What the exercise asks
Count the lines below that contain the word "computer", and reply with only that number.

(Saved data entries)

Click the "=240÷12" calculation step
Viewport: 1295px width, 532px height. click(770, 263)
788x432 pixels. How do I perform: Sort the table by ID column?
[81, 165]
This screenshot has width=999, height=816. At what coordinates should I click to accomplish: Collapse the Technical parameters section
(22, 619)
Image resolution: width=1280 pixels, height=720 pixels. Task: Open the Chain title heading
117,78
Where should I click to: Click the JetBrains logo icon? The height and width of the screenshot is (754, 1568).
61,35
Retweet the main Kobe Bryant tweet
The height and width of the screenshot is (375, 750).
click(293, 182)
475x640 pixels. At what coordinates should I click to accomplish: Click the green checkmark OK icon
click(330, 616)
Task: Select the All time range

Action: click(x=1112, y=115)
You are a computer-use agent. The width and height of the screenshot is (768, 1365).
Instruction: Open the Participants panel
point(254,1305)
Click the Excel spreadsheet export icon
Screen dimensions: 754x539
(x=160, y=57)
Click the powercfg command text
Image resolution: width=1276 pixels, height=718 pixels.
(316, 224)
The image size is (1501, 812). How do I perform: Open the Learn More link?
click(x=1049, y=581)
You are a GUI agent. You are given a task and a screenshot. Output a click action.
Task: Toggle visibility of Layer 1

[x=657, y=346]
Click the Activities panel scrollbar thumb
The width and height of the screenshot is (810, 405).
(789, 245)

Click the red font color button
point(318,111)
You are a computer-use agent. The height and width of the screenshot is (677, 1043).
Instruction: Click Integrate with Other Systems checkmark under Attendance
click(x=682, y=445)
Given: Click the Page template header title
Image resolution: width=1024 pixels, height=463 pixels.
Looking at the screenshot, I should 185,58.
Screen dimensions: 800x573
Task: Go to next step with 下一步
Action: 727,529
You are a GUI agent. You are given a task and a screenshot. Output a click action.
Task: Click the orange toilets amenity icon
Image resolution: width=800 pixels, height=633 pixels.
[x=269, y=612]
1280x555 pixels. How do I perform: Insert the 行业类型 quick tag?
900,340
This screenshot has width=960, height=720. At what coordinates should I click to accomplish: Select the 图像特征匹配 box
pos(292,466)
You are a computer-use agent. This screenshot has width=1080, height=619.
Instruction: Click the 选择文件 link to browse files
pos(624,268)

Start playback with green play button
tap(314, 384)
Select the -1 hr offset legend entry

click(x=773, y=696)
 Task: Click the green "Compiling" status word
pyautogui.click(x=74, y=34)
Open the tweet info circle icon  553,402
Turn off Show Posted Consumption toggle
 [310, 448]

Answer to this task
3